A Teheran è in corso l'esodo di molti abitanti verso località più al riparo dai bombardamenti che Israele ha scatenato dal 13 giugno scorso. Non tutti fuggono però. E anche chi contesta gli ayatollah chiede che l'Iran non venga devastato.
Lunge code alle pompe di benzina e nei supermercati, lunghe file di macchine incolonnate che cercano di lasciare la città, lunghe notti di insonnia e di terrore, perché i missili israeliani che cadono dal cielo e le autobombe fatte saltare dal Mossad per le strade sono esplose in quartieri civili, vicino a casa. Sono i racconti che arrivano da Teheran da conoscenti o da persone intervistate da televisioni internazionali come la Bbc. «Chi può cerca di lasciare la città e andare nelle case di famiglia in campagna o verso il Mar Caspio» ci dice Hamed, un imprenditore. Le sue parole descrivono paura, confusione, un senso di impotenza e disperazione. È una fuga per la sopravvivenza. Non è stato del resto anche il presidente statunitense Donald Trump – quest’oggi, 17 giugno 2025 – ad intimare l’evacuazione di Teheran, dopo un G7 che, ieri, ha dato riconosciuto il “diritto all’autodifesa” di Israele ed ha definito l’Iran come la principale fonte di «instabilità e terrore» in Medio Oriente?
«Non si deve permettere che la mia bellissima Teheran si trasformi in una nuova Gaza», dice una studentessa di musica alla Bbc. Lei non è andata via. «Mio padre sostiene che è più dignitoso morire nella propria casa che scappare». La ragazza, in questi ultimi anni, ha partecipato alla rivolta del velo ed è una dei tantissimi iraniani, rimasti intrappolarti tra un sentimento di opposizione, se non di odio, verso il proprio regime, e l’aggressione di Israele, un Paese che vuole devastare l’Iran e che ha mostrato (e continua a mostrare) a Gaza ciò di cui è capace. «Non vogliamo che sia Israele a salvarci».
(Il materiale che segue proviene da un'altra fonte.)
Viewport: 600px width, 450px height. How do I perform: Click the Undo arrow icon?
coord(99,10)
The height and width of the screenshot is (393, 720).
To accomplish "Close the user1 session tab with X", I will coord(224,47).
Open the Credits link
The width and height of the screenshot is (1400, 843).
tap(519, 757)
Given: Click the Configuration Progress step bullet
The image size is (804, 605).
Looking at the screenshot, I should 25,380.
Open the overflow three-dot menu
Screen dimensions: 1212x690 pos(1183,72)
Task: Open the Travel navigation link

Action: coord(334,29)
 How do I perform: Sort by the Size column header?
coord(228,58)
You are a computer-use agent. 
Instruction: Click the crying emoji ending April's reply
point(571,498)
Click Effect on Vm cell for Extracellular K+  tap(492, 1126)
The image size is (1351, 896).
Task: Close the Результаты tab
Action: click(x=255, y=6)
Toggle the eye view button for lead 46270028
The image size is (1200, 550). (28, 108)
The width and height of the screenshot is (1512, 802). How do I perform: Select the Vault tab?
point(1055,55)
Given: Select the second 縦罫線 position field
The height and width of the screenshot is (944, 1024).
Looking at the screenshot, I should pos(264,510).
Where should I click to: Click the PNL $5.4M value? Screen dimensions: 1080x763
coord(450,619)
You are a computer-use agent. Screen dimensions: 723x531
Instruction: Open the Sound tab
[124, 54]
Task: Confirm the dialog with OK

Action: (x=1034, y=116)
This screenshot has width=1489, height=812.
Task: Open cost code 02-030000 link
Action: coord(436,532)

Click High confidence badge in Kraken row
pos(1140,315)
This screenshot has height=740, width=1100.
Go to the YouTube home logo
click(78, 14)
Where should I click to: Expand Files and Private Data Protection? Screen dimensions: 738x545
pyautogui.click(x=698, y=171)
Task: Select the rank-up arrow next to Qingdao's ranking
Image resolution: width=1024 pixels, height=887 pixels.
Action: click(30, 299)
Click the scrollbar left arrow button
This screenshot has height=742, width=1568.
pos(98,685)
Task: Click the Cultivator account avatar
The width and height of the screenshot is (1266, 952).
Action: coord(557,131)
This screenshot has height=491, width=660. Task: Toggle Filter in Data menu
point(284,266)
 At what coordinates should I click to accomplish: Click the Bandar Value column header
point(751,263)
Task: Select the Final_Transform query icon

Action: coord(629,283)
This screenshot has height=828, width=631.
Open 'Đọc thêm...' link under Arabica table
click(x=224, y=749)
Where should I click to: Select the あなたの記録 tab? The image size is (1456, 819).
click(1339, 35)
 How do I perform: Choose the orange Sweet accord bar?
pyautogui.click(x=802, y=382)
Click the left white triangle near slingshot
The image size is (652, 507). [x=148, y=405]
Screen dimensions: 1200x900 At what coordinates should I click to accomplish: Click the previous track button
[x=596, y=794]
Un’altra donna, sempre alla Bbc, racconta di aver provato una strana gioia quando, durante l’attacco a sorpresa israeliano nelle prime ore di venerdì 13 giugno, sono stati uccisi alcuni potenti capi militari iraniani. Dal secondo giorno, però, ha cominciato a rendersi conto che tanti civili, come lei, perdevano la vita, e i suoi sentimenti sono mutati: dolore, paura, tristezza e infine rabbia, al pensiero che Israele stesse cercando di trasformare l’Iran in un cumulo di macerie.
Sul sentimento patriottico della popolazione, i dirigenti iraniani contano ed hanno già trovato il primo simbolo della resistenza iraniana. Si tratta di Sahar Emami, la conduttrice della tivù pubblica iraniana, che ieri ha proseguito senza paura la diretta, durante l’attacco aereo israeliano contro la sede della televisione di Stato. «Il rumore che state sentendo è il rumore dell’aggressore che sta colpendo la nostra patria», ha detto, scuotendo l’indice davanti alla telecamera, mentre dalla parete cadevano pietre e nuvole di polvere. La donna ha poi lasciato lo studio per mettersi in salvo. I media nazionali e il Parlamento (Majlis) l’hanno subito additata come l’emblema del coraggio iraniano. Resta però tutto da vedere se anche questa volta, la maggioranza della popolazione iraniana si compatterà nel suo tradizionale nazionalismo contro l’aggressore, come avvenne nel 1980 contro l’Iraq di Saddam Hussein.